> **What to do**
Don't include pictures. Quote the lines below from the first through the line that contains "Open the dropdown".

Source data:

▬▬▬

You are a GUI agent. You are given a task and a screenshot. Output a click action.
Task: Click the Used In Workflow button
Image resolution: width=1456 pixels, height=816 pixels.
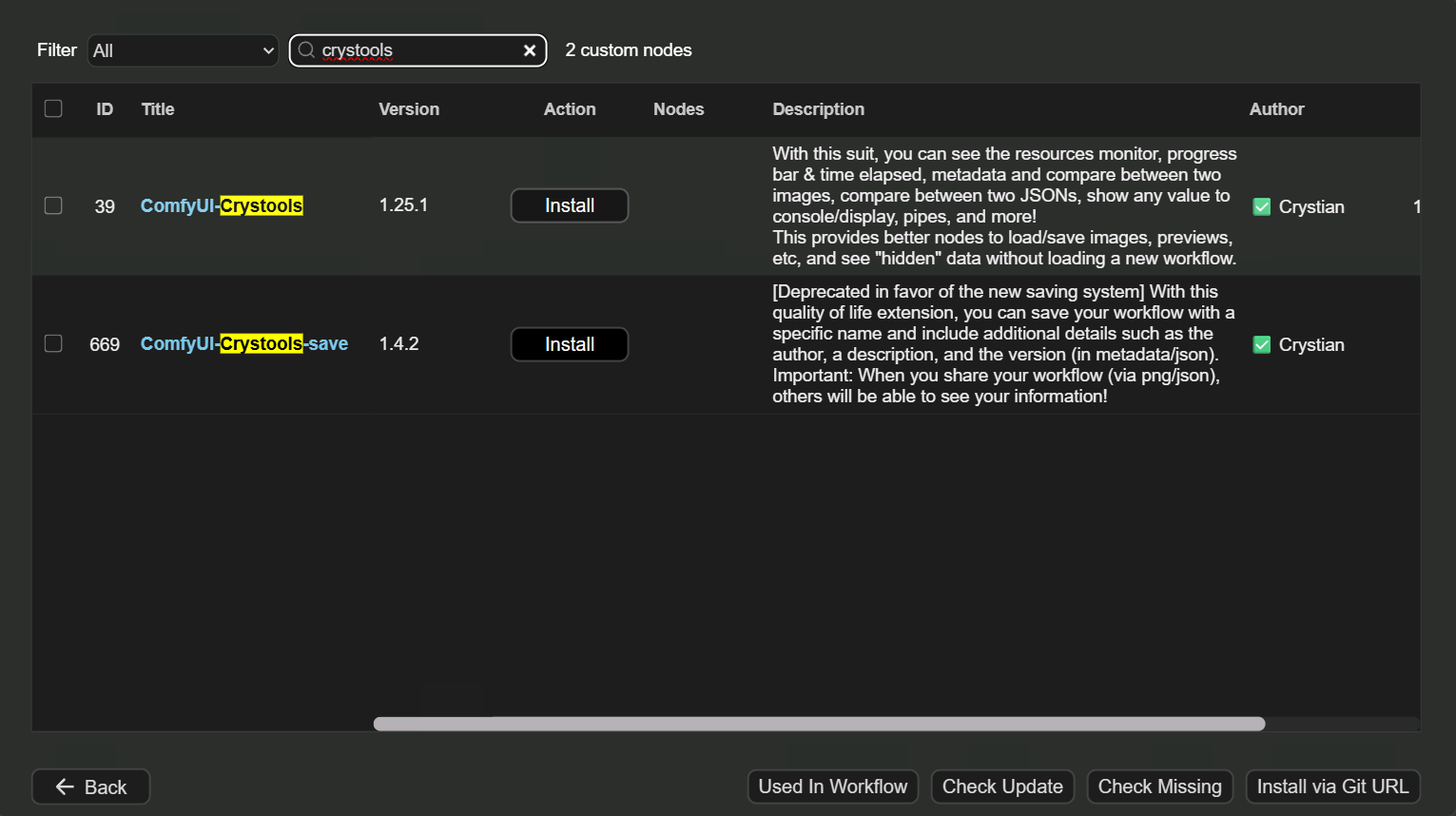(832, 787)
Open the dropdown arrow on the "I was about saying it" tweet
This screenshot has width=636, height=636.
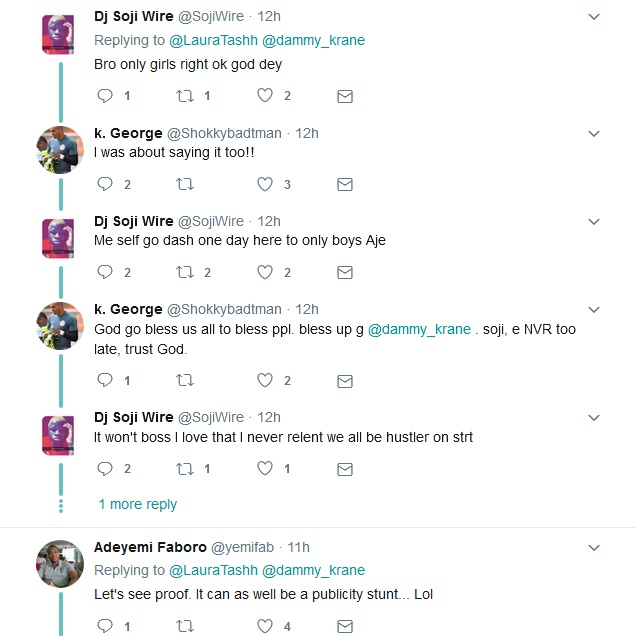coord(593,133)
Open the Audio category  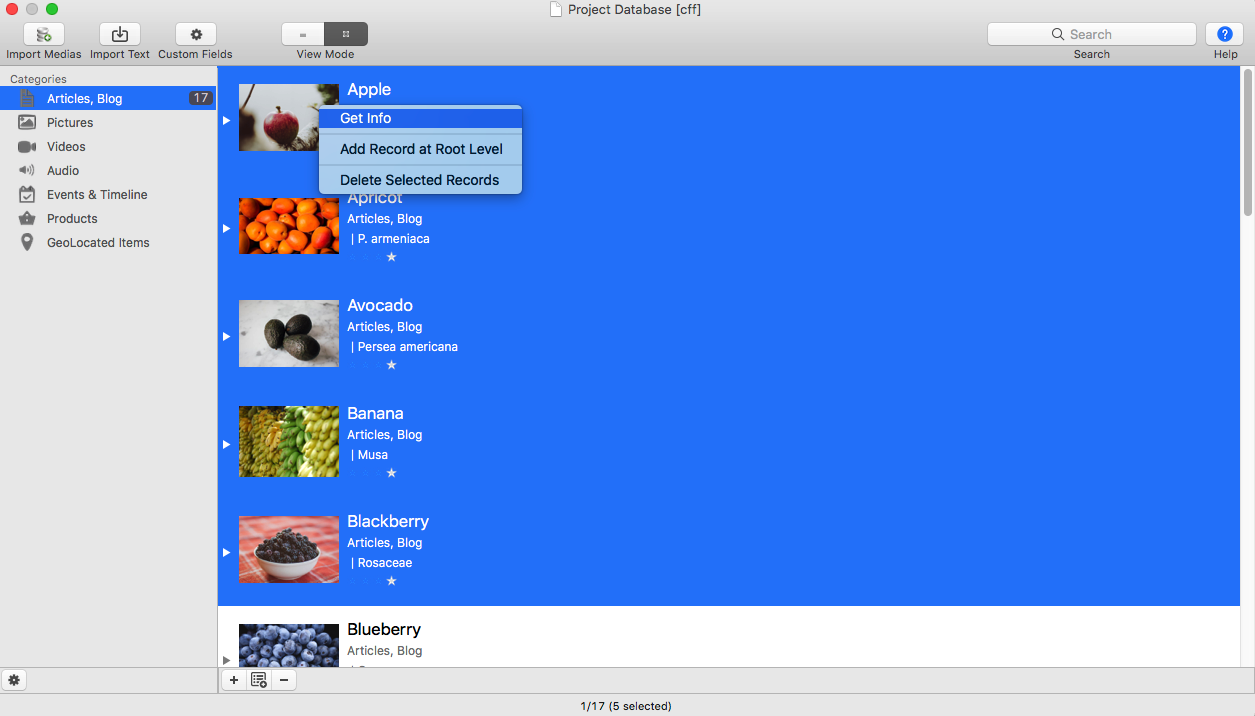click(x=62, y=170)
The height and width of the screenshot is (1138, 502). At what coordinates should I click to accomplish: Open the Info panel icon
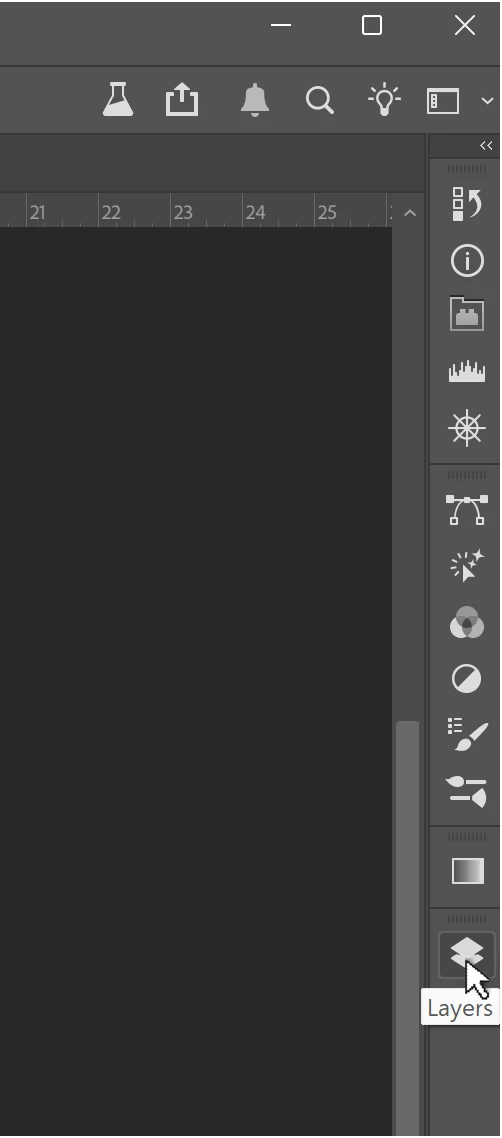coord(466,261)
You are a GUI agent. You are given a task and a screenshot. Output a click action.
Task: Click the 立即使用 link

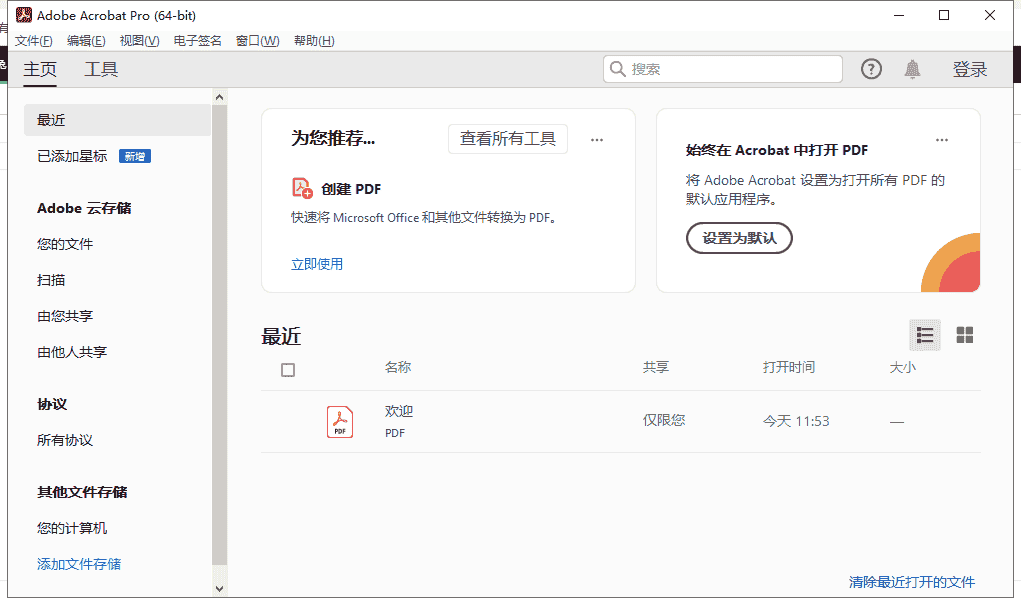(x=317, y=264)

▬▬▬

> **Output for this exercise**
You are a GUI agent. You are given a task and a screenshot. Output a click action.
Task: Click the Used In Workflow button
Image resolution: width=1456 pixels, height=816 pixels.
(832, 787)
Open the dropdown arrow on the "I was about saying it" tweet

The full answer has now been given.